Consumers’ Perception of Price Premiums for Greenwashed Products: An Abstract
H 1a: When consumers’ motivation to process information is high, both high-priced green and greenwashed products will be perceived high in monetary sacrifice.
H 1b: When consumers’ motivation to process information is low, in comparison to a green product, the high price of a greenwashed product will be perceived high in monetary sacrifice.
H 2 : Perceptions of ethicality will mediate the evaluation of green and greenwashed products.

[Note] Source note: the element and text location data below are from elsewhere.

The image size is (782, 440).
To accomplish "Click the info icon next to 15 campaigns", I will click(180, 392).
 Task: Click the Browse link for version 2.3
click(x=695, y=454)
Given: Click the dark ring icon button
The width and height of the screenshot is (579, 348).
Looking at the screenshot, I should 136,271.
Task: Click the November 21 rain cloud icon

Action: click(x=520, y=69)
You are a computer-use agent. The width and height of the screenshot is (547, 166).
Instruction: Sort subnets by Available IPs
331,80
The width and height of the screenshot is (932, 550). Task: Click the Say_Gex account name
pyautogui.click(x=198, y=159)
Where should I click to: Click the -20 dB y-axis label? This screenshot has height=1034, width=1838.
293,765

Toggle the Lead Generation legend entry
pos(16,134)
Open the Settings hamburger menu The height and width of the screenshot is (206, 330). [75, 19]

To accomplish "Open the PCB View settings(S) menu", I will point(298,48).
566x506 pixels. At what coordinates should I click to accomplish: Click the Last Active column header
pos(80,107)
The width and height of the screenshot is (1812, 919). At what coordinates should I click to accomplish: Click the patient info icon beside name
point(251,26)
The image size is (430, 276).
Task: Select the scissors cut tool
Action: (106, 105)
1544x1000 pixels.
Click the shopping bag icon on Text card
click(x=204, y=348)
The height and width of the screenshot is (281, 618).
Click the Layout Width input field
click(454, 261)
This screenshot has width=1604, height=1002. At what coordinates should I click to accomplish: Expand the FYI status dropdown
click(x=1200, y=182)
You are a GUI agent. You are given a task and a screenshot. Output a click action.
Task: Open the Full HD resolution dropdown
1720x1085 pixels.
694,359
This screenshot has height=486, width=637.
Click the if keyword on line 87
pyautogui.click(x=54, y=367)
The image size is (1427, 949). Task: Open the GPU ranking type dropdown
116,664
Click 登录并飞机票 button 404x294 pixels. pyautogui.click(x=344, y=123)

Study 1 Sixty undergraduate students participated in the main study for extra credits. We randomly assigned participants to one of the four conditions in a 2 (motivation; low, high) × 2 (greenness, green, greenwashed) between-subjects design. The participants viewed the stimuli which consisted of an all-in-one printer with either one (greenwashed) or six (green) eco-friendly attributes and a fictitious brand name (Envyo) with a price of $399.99. We measured perceived monetary sacrifice, willingness to purchase the printer as well as three covariates. Results: An ANCOVA using individual preference for green products as a covariate showed a significant motivation x greenness effect on perceived sacrifice (F (1, 55) = 4.75, p < 0.05) with no significant effects of the covariates. Participants in the high motivation conditions perceived no significant difference between the two printers on perceived sacrifice (Mgreen = 7.4, Mgreenwashed = 7.1; F (1, 27) = 0.40, p > 0.50). In low motivation conditions, the perceptions of sacrifice were higher for the greenwashed printer (Mgreen = 5.8, Mgreenwashed = 7.0; F (1, 29) = 7.27, p < 0.05).
Study 2a Using an implicit association task (IAT), this study demonstrated the implicit association of greenwashing (green) with unethicality (ethicality) of the firm (Greenwald, McGhee, & Schwartz, 1998). Forty-three undergraduate students participated in the IAT task. Results: Response times were significantly faster in the hypothesis-consistent blocks than those in the hypothesis-inconsistent blocks (F (1, 39) = 41.44, p < 0.001, D = 100). Mean response time in the hypothesis-consistent categories was 1295 milliseconds, compared with 1727 milliseconds in the hypothesis-inconsistent categories.
Study 2b In this study, we measured ethicality concerns explicitly to test for mediation. Fifty-nine participants from Amazon Mechanical Turk were randomly assigned to one of the two conditions in a single-factor (greenness, green vs. greenwashed) between-subjects design. We used the vignettes from Study 1 to manipulate greenness and to create a low motivation to process information. Results from mediation analysis indicate that greenness significantly predicted ethicality (β = 1.41; 95% CI = 0.63 to 2.20), and ethicality significantly predicted perceived sacrifice (β = −0.23; 95% CI = −0.45 to −0.02). As expected, ethicality mediated the relationship between level of greenness and perceptions of sacrifice (indirect effect = −0.33; 95% CI = −0.76 to −0.03).